▸ **Required work**
From the line that contains "Open the activities clock icon" down to the last line of the entries, repeat every line exactly. Do not carry over the pictures.

[Collected data]
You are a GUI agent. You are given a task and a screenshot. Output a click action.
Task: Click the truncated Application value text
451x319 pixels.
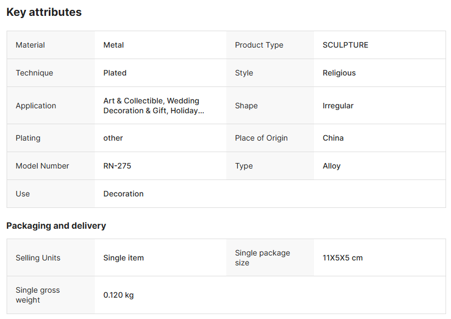(x=153, y=106)
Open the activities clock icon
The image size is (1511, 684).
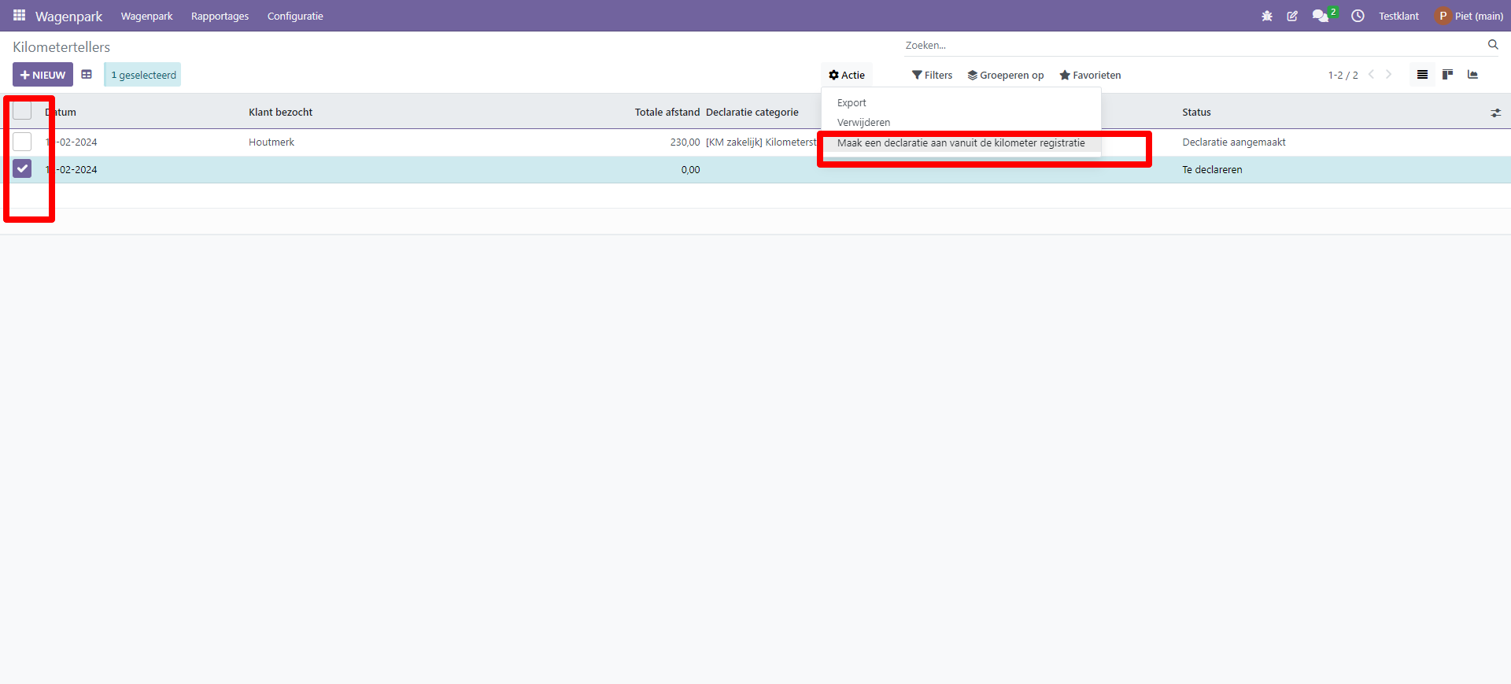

▸ **Answer to the problem**
Open the activities clock icon
The image size is (1511, 684).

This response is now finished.